> _Study questions_
a) Translate this sentence from the passage about Mobutu into Spanish: "Mobutu finally realized his time was up and fled the country."
b) According to the passage about Mobutu, by what month and year had the coalition reached the other end of the country?
c) Return the part of the passage about Mobutu that runs from "The result was" to "fled the country.", copied word for word.

The result was a seven-month-long invasion that exposed Mobutu’s army for what it was: poorly trained and totally incapable of putting up any defense. Starting in the eastern region of a country the size of the United States east of the Mississippi, town after town fell to a coalition of Zairean, Rwandan, Ugandan and Angolan troops, who called themselves the Alliance of Democratic Forces for the Liberation of Congo-Zaire. In short, Mobutu’s domestic and regional foes ganged up on him—in an unprecedented fashion for Africa. By May 1997, they had made it to the other end of the country and were suddenly poised to descend on the capital, Kinshasa. By now the West was tired and viewed him as an embarrassing leftover from a bygone era. No rescue was sent. Mobutu finally realized his time was up and fled the country.
Wrong, a British journalist, covered Africa for six years as a foreign correspondent for Reuters, the BBC, and the Financial Times. The book draws its title from Joseph Conrad’s “Heart of Darkness,” the famous novella first published 100 years ago. Kurtz, one of the main characters, is the European ivory trader who goes to the Congo, as a company manager, to make money and introduce civilization. Instead, he descends into extreme savagery. The tale has been interpreted differently over the years and has sparked controversy. Wrong states how she views it: “The ‘darkness’ of the book’s title refers to the monstrous passions at the core of the human soul, lying ready to emerge when man’s better instincts are suspended, rather than a continent’s supposed predisposition to violence.”

> _Data extract_
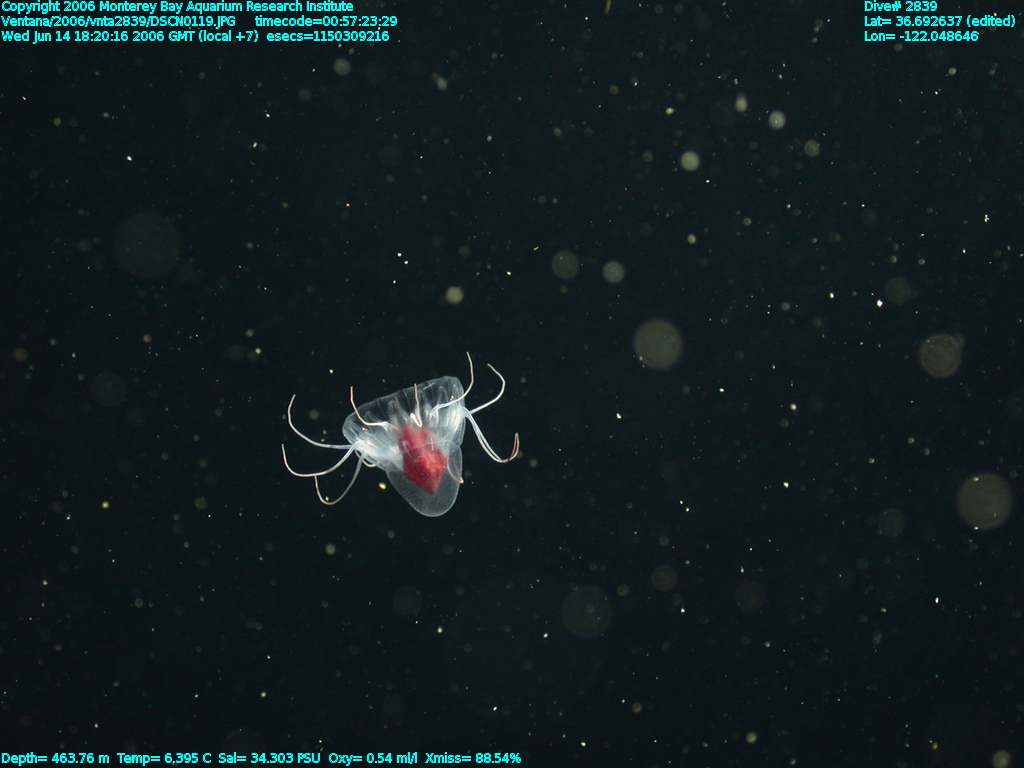This screenshot has width=1024, height=768.
Task: Click the blurry round particle near the right edge
Action: (x=984, y=501)

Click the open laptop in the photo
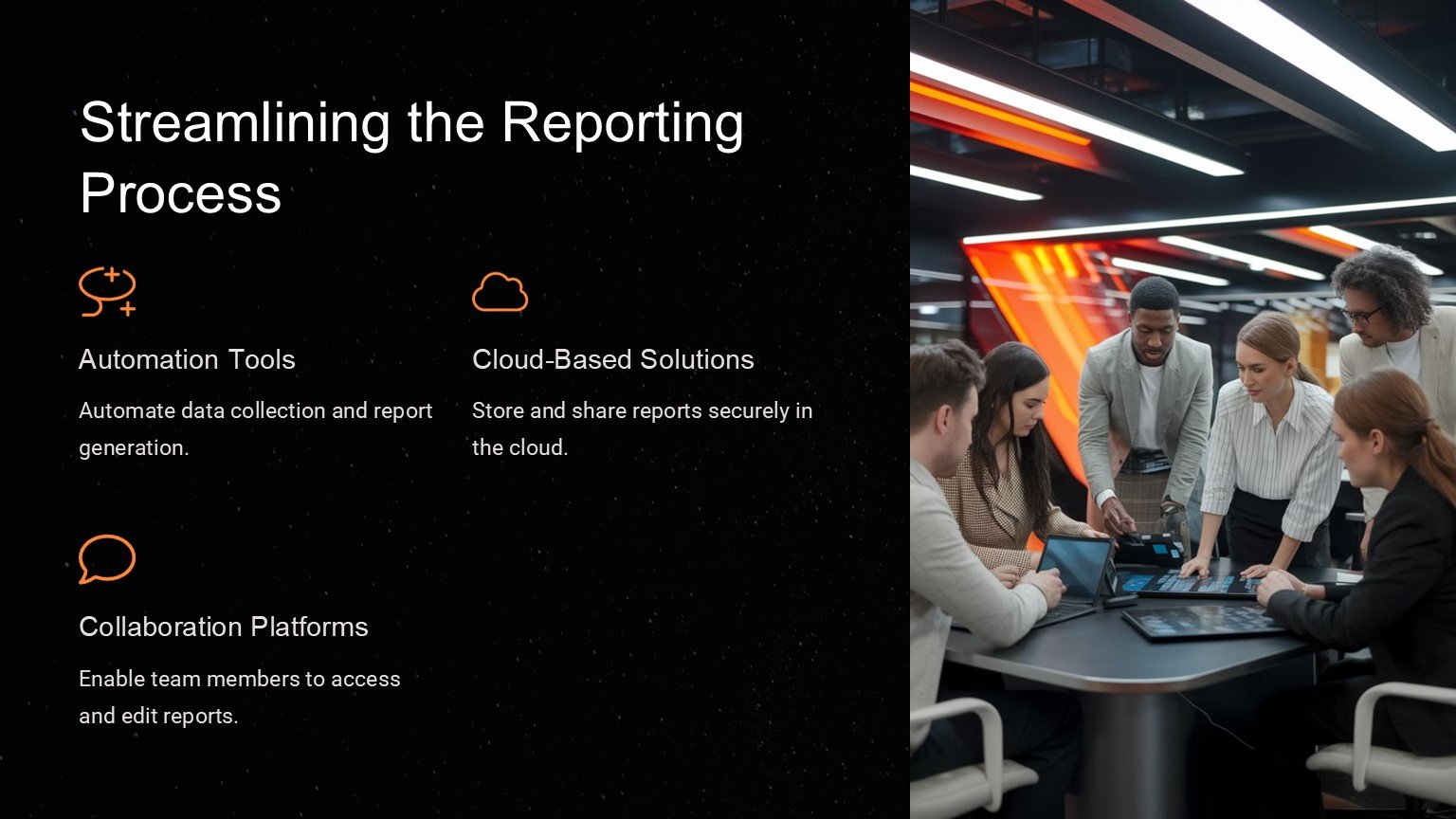click(x=1073, y=572)
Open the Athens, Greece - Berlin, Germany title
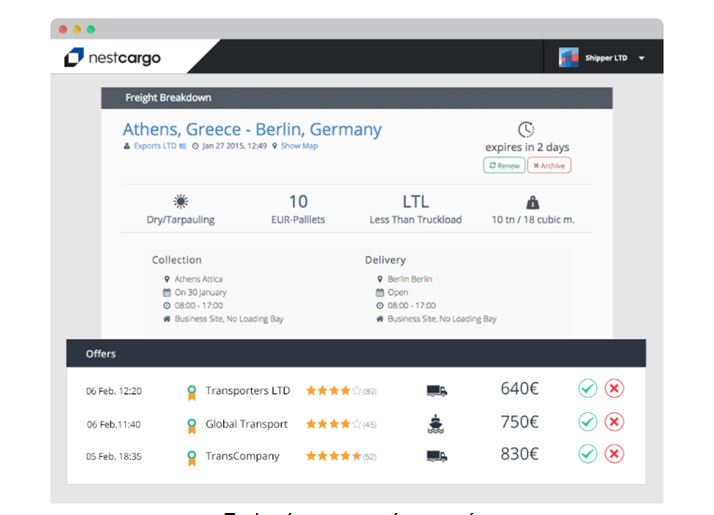 pos(252,130)
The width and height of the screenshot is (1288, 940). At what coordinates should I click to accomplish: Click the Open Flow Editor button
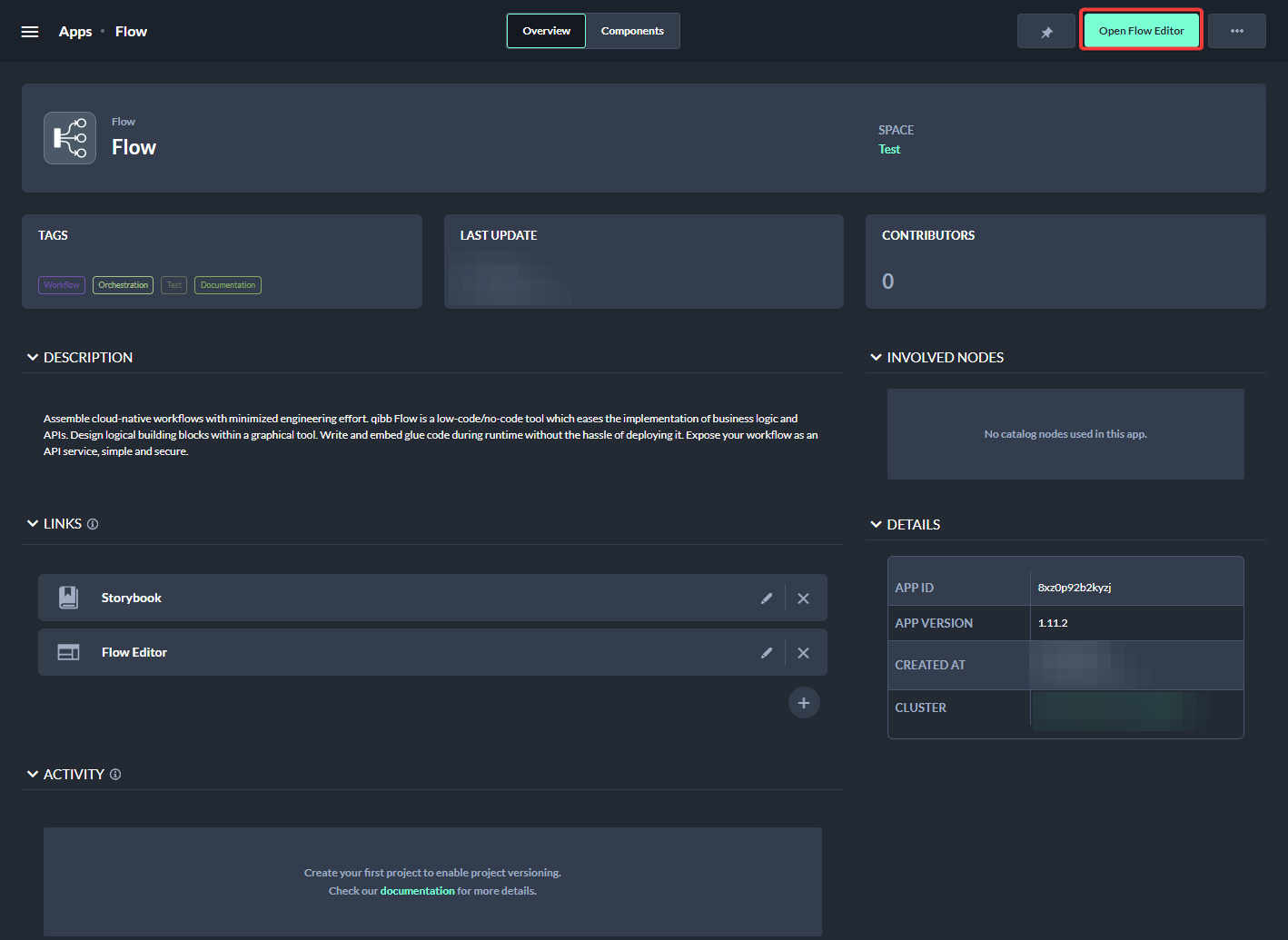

> _Results of the exercise_
a) Mobutu finalmente se dio cuenta de que su tiempo había terminado y huyó del país.

b) By May 1997.

c)
The result was a seven-month-long invasion that exposed Mobutu’s army for what it was: poorly trained and totally incapable of putting up any defense. Starting in the eastern region of a country the size of the United States east of the Mississippi, town after town fell to a coalition of Zairean, Rwandan, Ugandan and Angolan troops, who called themselves the Alliance of Democratic Forces for the Liberation of Congo-Zaire. In short, Mobutu’s domestic and regional foes ganged up on him—in an unprecedented fashion for Africa. By May 1997, they had made it to the other end of the country and were suddenly poised to descend on the capital, Kinshasa. By now the West was tired and viewed him as an embarrassing leftover from a bygone era. No rescue was sent. Mobutu finally realized his time was up and fled the country.